Nothing of the former time is left in Vietnam. There are exceptions to this statement, but mostly, it's all gone. No more bases, no huge fire bases, no more cleared-out, bulldozed perimeters, whole lengths of former airstrips have been reclaimed by elephant grass, and any semblance of what was once the might of the American involvement in the former "Republic of South Vietnam" is gone forever. Most Americans returning to Vietnam have a difficult time understanding the psychological necessity on the part of the new regime to totally eradicate any sign of American presence in the Vietnam landscape, and it happened abruptly after April of 1975. The goal of the festering revolution was to rid Vietnam of foreigners, once and for all, and any sign of foreign involvement.

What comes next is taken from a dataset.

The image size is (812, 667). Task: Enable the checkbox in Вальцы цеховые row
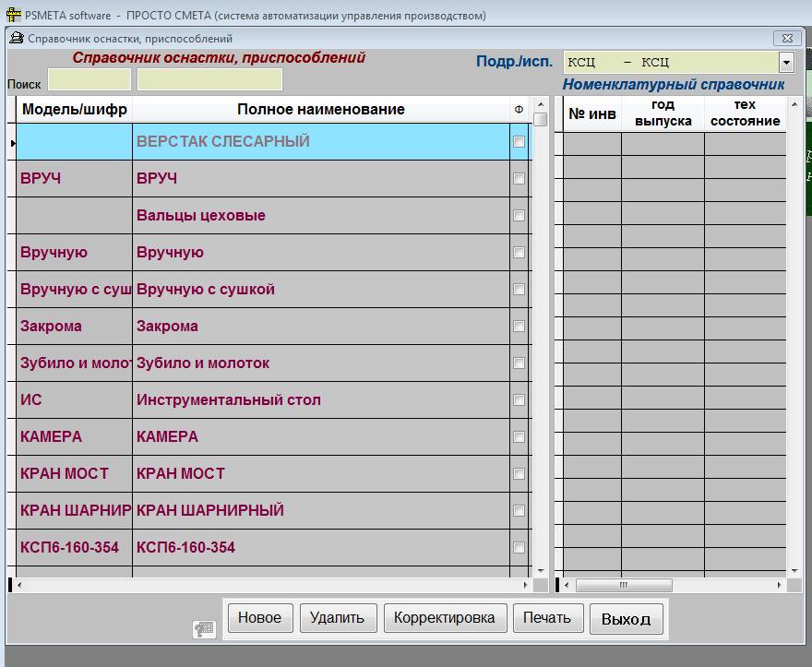pyautogui.click(x=519, y=216)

The American War, as it is still referred to in Vietnam, was just another episode in Vietnam's long history of foreign meddling.
I was lucky enough to see Vietnam in 1988 when it was still a fairly frightening place. There were also many reminders of the former time. I remember going to places such as Khe Sanh, Gio Linh, Con Thien, and even Cu Chi, and though the huge American build-up had disappeared, some of these places still looked like battlefields. Eleven years can make a real difference in a tropical landscape. It's all gone now, returned to rubber and coffee plantations and Cu Chi, Nha Trang, Vung Tau and China Beach are tourist traps I'd rather stay away from. For the returning veteran, there can be a lot of disappointment if their mind is not geared for it.
I can sum up the experience in a story: I was with another veteran in Danang just two years ago and we were visiting Hill 55 to the west. There's now a huge communist monument on top of the Hill, whereupon this particular veteran had spent so many months of his youth. All the way from Los Angeles he talked about going back to the Hill, and he would show me the exact spot where he had dug so many fighting holes. I told him they were all gone but he wasn't hearing it. Once on top of Hill 55, he searched for two hours and found nothing. He shouted at me, "What the hell did they do to my Hill?"
I had to think about this before I could give him the straightest answer I could muster:
"It never was your hill," I said, "We were supposed to be guests and visitors here. We didn't own this place then, and we don't own it now. " I had warned him to get ready for it, I had tried to tell him the truth before we ever left the United States. He just wouldn't listen to me. He wanted to see Vietnam the way it was when he had left it so many years ago, and in reality, that's only a dream long gone like all the sandbagged bunkers and barbed wire, the USO shows and the massage parlors along To Do Street. Leave Vietnam in peace.